Convert the lines of the entries below into a JSON list of strings, one string per line and no blank lines, starting at the line containing "Cancel the drive mapping dialog" and ending at the final line of the entries.
┄┄┄┄┄┄┄┄┄┄┄┄┄┄┄┄┄┄┄┄
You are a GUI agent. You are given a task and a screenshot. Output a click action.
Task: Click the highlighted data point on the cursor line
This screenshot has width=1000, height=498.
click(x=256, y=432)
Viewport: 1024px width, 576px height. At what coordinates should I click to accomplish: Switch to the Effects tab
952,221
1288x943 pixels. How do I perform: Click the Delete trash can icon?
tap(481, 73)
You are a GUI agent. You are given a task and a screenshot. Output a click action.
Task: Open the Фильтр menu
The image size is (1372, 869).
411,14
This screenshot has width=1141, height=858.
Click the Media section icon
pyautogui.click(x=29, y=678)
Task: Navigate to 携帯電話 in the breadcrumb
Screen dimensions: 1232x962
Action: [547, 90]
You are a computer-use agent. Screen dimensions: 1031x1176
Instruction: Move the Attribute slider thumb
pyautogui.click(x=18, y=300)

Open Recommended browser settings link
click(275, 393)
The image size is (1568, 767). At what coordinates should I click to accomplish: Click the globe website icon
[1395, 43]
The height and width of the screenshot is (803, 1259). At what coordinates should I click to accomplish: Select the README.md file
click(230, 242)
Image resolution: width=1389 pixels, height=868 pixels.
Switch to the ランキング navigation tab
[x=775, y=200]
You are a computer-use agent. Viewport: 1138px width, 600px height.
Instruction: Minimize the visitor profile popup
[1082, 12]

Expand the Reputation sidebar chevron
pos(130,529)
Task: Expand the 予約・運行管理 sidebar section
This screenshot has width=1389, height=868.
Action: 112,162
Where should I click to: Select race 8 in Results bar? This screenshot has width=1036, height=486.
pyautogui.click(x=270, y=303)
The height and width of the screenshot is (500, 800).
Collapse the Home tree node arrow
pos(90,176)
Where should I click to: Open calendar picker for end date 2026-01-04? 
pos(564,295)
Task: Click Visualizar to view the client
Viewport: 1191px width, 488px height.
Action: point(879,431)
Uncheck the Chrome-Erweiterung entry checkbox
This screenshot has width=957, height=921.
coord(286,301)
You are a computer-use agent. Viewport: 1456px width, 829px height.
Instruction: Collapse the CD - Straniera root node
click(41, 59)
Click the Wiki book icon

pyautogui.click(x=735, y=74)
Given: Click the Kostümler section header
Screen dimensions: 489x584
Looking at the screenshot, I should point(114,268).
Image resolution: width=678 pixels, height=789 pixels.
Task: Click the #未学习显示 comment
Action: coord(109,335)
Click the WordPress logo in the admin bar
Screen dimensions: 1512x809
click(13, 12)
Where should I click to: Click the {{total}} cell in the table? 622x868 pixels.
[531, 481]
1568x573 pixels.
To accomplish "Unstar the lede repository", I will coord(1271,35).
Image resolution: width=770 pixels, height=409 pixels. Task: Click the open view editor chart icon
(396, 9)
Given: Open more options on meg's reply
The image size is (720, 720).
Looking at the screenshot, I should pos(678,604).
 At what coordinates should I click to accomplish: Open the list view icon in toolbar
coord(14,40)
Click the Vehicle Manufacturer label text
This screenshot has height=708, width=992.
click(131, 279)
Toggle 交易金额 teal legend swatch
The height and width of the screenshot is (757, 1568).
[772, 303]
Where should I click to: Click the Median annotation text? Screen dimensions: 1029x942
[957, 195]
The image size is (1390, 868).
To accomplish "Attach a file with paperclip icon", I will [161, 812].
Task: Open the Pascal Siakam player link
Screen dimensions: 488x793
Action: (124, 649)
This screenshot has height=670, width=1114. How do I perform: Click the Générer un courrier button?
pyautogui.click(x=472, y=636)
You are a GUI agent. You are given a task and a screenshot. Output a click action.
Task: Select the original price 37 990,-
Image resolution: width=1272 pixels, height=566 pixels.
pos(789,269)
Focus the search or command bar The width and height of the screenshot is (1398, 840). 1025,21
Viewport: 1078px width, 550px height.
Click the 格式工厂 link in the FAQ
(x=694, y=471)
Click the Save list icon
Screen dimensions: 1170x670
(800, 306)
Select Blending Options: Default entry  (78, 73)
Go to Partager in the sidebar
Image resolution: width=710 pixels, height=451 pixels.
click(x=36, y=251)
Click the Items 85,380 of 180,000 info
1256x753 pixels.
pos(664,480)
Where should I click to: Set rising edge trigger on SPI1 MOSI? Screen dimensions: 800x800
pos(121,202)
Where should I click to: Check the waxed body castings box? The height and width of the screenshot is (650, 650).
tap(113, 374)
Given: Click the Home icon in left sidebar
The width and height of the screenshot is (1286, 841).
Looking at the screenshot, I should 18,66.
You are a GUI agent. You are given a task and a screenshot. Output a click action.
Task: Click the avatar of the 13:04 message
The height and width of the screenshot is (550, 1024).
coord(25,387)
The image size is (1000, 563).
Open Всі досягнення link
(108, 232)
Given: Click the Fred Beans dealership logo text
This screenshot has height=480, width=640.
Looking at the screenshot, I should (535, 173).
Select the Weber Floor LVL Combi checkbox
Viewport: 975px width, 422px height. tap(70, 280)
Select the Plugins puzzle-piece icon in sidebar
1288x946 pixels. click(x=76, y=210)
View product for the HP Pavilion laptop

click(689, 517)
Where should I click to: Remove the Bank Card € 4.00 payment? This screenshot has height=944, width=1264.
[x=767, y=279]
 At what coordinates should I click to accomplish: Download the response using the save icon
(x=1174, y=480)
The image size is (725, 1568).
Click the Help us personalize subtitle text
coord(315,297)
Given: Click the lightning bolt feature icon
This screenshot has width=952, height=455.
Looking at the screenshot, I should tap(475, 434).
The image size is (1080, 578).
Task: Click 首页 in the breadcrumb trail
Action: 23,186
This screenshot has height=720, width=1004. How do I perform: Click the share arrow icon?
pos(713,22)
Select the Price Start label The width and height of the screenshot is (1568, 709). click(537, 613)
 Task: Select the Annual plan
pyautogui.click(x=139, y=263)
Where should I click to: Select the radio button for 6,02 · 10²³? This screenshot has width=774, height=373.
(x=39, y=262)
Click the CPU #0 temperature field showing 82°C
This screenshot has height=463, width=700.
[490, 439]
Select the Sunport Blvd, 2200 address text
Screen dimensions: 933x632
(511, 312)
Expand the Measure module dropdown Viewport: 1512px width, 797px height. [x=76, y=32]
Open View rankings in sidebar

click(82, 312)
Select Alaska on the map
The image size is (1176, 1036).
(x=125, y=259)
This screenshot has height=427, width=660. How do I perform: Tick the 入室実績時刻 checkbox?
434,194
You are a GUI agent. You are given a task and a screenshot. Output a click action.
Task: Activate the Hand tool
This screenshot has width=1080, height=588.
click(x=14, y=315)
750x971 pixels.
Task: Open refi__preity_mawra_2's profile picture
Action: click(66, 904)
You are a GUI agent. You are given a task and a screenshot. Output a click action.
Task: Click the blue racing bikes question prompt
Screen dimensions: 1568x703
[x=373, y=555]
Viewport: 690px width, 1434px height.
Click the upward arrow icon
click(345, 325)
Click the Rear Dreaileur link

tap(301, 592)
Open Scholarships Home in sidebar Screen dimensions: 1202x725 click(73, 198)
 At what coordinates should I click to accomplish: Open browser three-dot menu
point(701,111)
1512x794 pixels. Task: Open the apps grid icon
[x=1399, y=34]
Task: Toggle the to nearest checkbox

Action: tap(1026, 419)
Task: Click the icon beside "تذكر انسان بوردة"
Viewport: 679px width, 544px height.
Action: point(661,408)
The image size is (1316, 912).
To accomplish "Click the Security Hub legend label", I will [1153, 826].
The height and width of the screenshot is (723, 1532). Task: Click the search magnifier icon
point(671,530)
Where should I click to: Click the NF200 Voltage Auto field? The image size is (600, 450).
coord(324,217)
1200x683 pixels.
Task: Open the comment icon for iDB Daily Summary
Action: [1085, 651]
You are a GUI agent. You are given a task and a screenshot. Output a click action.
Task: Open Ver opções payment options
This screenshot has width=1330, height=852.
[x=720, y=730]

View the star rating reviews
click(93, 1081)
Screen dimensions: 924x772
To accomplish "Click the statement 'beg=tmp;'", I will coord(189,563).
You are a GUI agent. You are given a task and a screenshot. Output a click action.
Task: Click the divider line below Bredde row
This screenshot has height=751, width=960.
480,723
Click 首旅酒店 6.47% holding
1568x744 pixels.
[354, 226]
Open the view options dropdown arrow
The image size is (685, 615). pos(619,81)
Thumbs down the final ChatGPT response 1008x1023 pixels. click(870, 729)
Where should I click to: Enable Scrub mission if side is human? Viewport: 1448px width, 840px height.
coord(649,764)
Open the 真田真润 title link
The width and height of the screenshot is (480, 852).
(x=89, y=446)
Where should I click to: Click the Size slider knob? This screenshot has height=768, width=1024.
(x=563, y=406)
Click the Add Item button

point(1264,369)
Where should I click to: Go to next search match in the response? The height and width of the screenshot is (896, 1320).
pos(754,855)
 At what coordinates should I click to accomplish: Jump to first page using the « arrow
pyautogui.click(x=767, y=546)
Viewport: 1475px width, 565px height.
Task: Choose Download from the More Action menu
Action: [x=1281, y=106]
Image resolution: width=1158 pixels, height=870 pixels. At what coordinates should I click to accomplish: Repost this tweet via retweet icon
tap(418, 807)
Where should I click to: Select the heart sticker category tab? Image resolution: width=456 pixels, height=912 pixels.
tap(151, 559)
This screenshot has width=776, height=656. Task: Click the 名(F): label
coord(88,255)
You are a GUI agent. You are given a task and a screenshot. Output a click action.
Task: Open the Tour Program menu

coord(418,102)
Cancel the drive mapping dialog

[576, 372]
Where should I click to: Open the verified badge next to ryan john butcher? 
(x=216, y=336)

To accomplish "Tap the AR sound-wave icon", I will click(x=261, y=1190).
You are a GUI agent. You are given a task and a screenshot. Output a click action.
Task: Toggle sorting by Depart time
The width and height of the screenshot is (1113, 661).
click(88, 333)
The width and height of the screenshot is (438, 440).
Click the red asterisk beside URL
┄┄┄┄┄┄┄┄┄┄┄┄┄┄┄┄┄┄┄┄
▸ **OUTPUT OF THE EXERCISE**:
[
  "Cancel the drive mapping dialog",
  "[576, 372]",
  "Where should I click to: Open the verified badge next to ryan john butcher? ",
  "(x=216, y=336)",
  "To accomplish \"Tap the AR sound-wave icon\", I will click(x=261, y=1190).",
  "You are a GUI agent. You are given a task and a screenshot. Output a click action.",
  "Task: Toggle sorting by Depart time",
  "The width and height of the screenshot is (1113, 661).",
  "click(88, 333)",
  "The width and height of the screenshot is (438, 440).",
  "Click the red asterisk beside URL"
]